Give it a proper frame. Enhance it, don’t cheapen it.

There’s nothing more awful than a poorly matched frame to a piece of art. 9/10 times the frames you buy second hand will not fit your art, they weren’t made for your piece of art so why put your art through the torture of a nasty frame? This is why it’s best not to frame everything you do. For starters it will cost you a fortune and you will run out of wall space really quickly. Save the framing for those really special pieces and those that you are going to sell. There’s no need to frame your sketches and doodles, put them in your portfolio instead.

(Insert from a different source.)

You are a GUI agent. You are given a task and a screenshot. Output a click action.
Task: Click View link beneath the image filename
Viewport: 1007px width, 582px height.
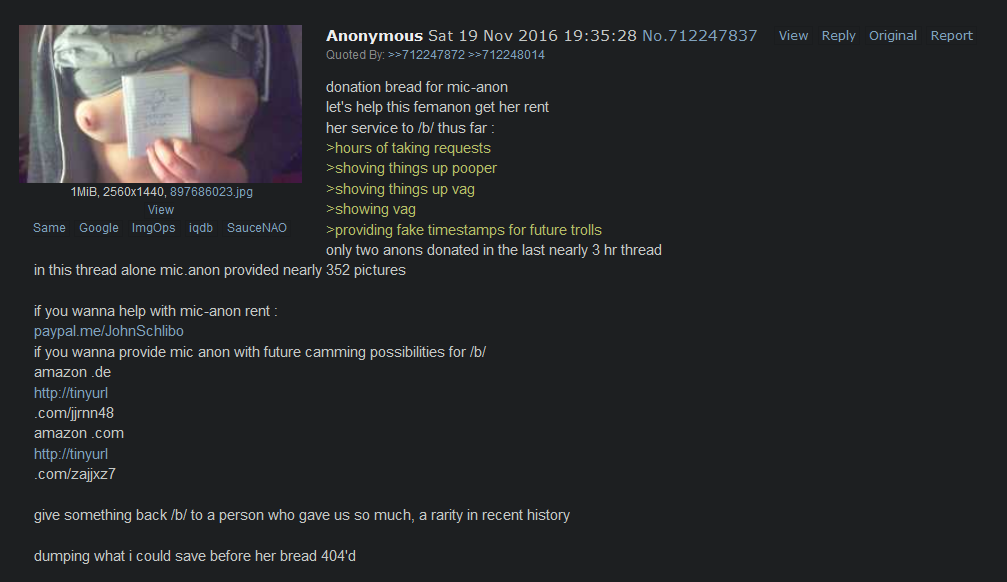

Our framer has a quote in his window by Helen Lewis that says: "That is the mark of a good frame: It affects the way you see, without you seeing it."

Don’t sell it on eBay.

I love eBay, it’s great and I buy a lot of supplies from there. But it is a marketplace, an online market place for cheap items and auctions. When I think of eBay I imagine a computerised version of Del-boy, not a fine art dealer. Save eBay for your buying, not the selling of your art.

Have high standards.

Make sure that your work is the best you can make it. Rather than having a “that’ll do” attitude keep pushing on with your work, your visions, you ideas until the final piece is as best as it can be. Reach the point of “can’t do more” rather than “that’ll do”. Your work is your own, don’t compare it to others because if you do, you will never be satisfied.

Keep your work in reach.

If you’re not selling it, store it in a portfolio with all the preliminary sketches. Make sure you have easy access to it so you can get it out every so often and admire all your hard work! This also goes back to point number 1, there’s no need to frame it all when you can store it in a portfolio or case.

Charge a fair price.

It’s very unlikely that you will get paid for your time when starting out in your art career but that certainly doesn’t mean that shouldn’t sell off your work cheaply because you want to get the most sales you can. Big sales are sometimes much more rewarding than small sales, even if they do add up over time. Create quality and people will come.

Of course, one person’s likes is another person’s hate. So when researching prices don’t just ask your mates or fellow art club members, they’ll more likely to try and say something kind than give you an honest answer. If you’re looking for pricing advice, ask your framer. Our framer has given us some very interesting prices in the past!

Keep creating!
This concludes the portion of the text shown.